Records from a data source:
────
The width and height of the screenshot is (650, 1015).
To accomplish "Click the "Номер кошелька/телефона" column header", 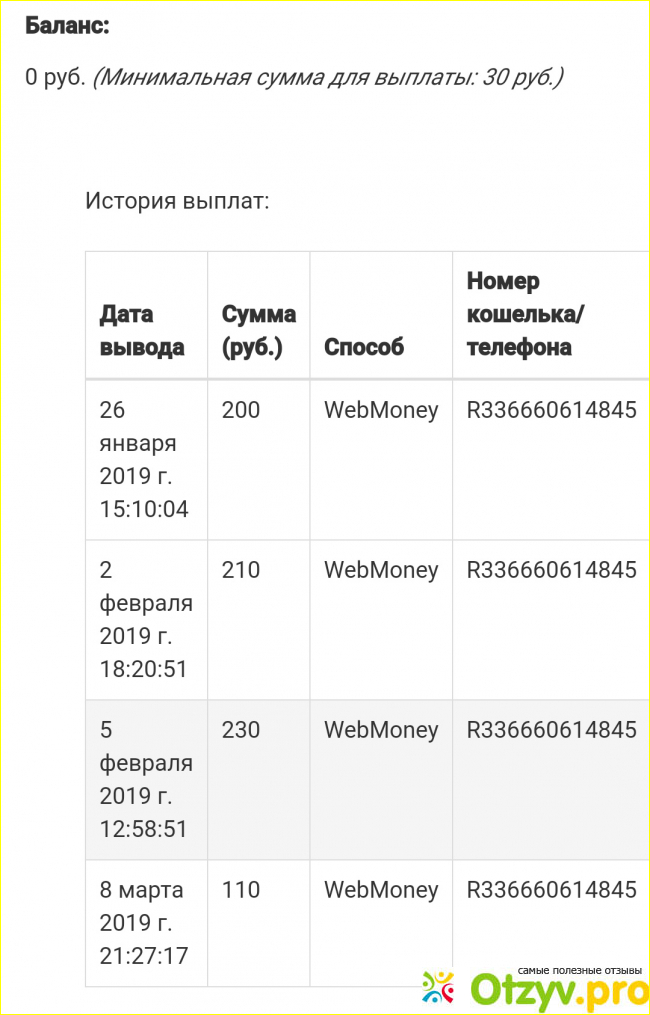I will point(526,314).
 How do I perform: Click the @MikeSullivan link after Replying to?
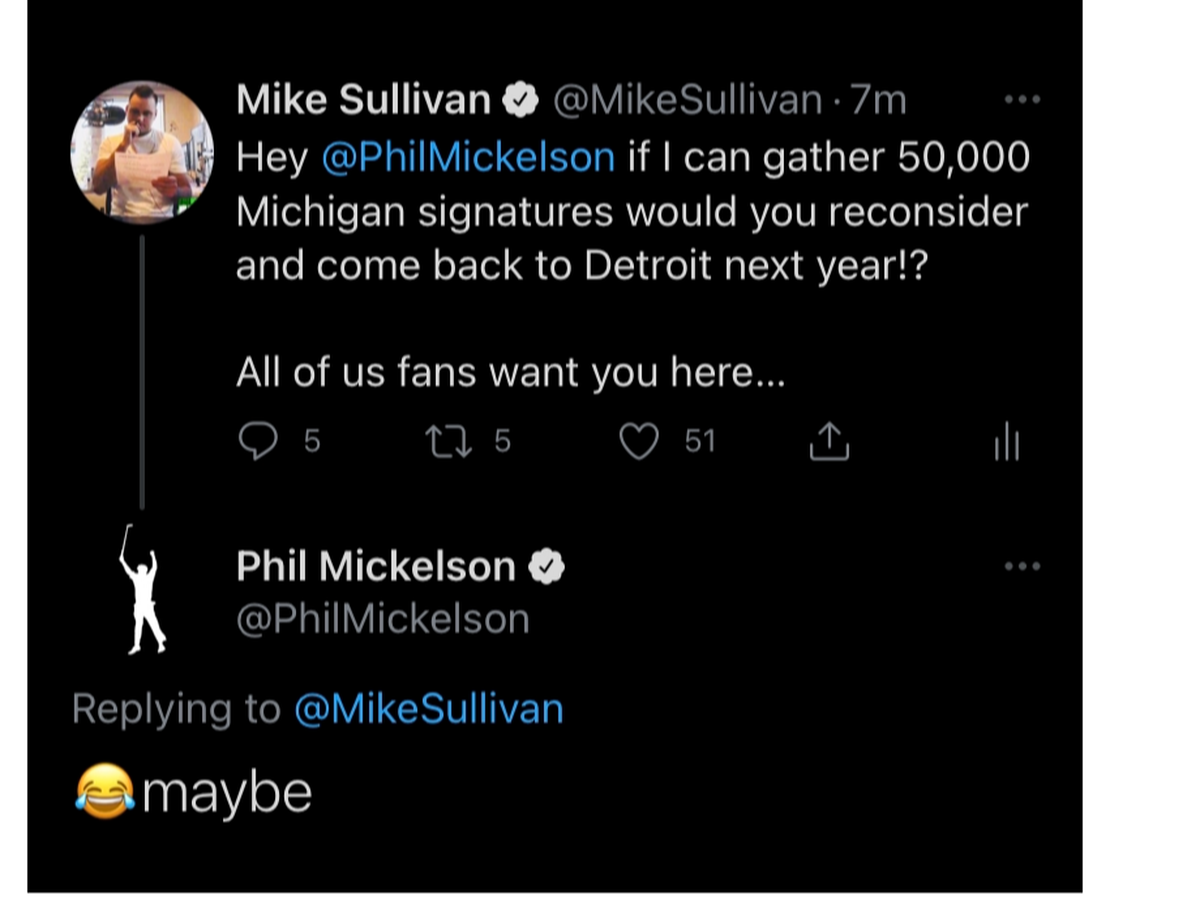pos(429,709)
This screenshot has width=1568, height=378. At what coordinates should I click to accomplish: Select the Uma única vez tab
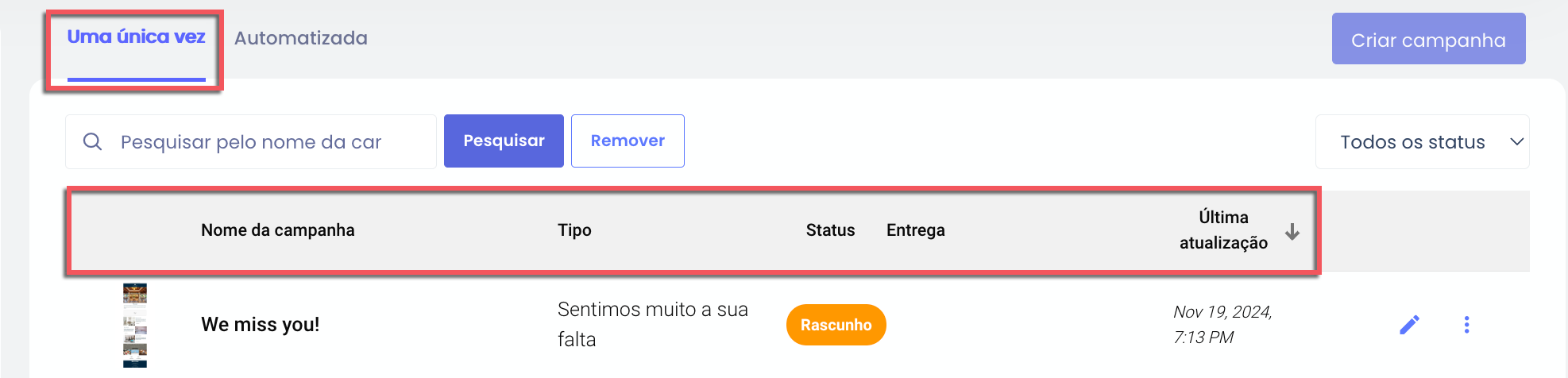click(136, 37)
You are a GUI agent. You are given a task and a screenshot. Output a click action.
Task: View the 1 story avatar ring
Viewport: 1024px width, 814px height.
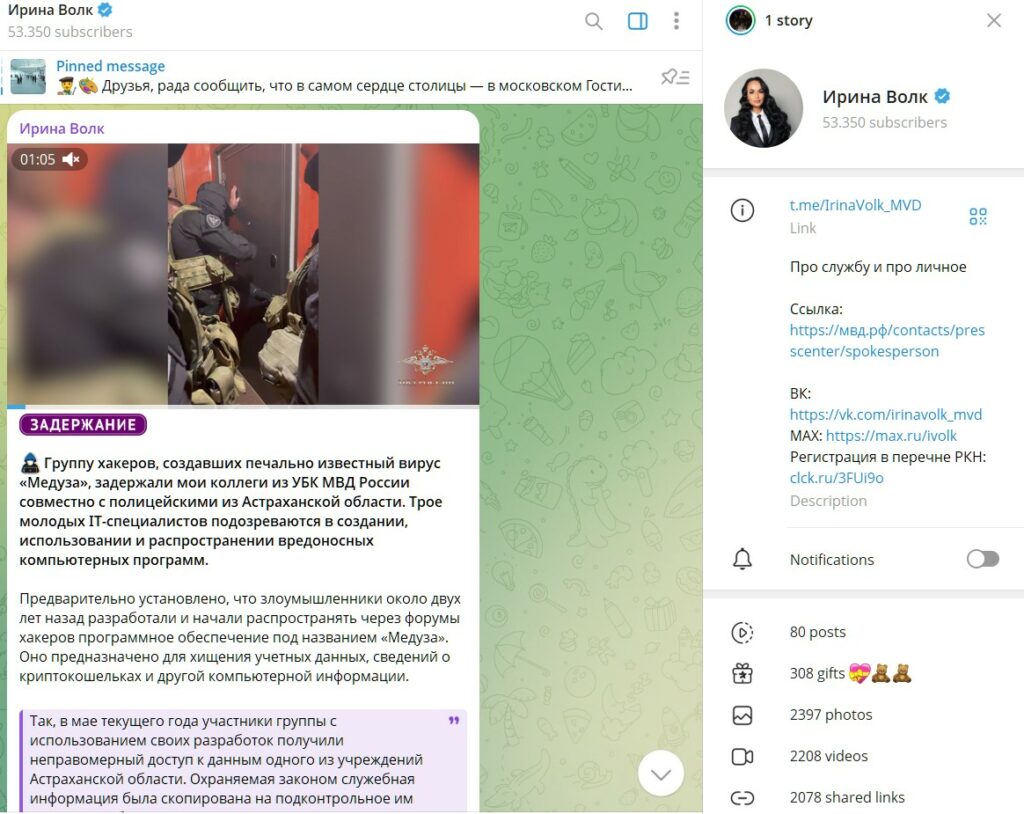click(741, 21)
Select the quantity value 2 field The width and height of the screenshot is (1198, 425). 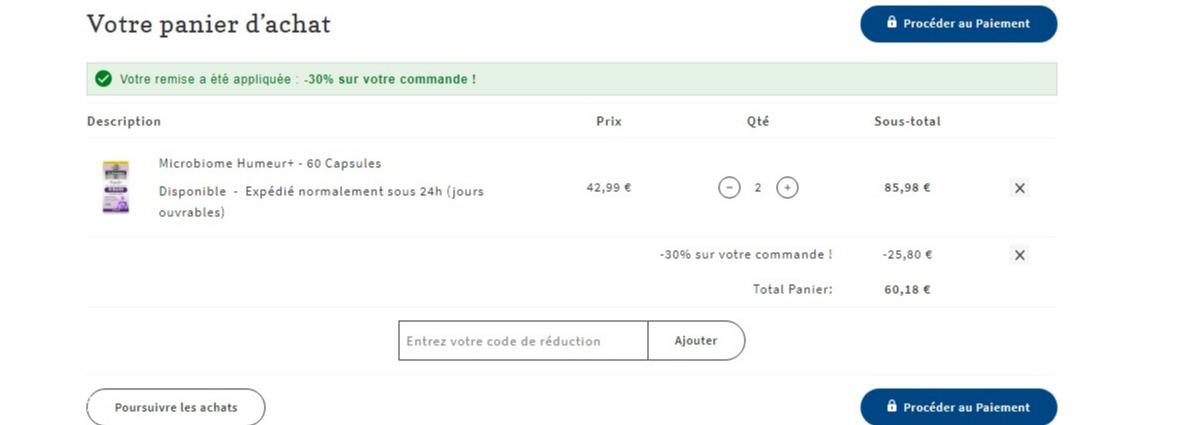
────
Your copy must start at the line that holds "Task: View the 1 story avatar ring" and end at the last line of the data, both included; it must contain no pictures.

Task: View the 1 story avatar ring
Viewport: 1024px width, 814px height.
click(741, 21)
Select the quantity value 2 field The width and height of the screenshot is (1198, 425). 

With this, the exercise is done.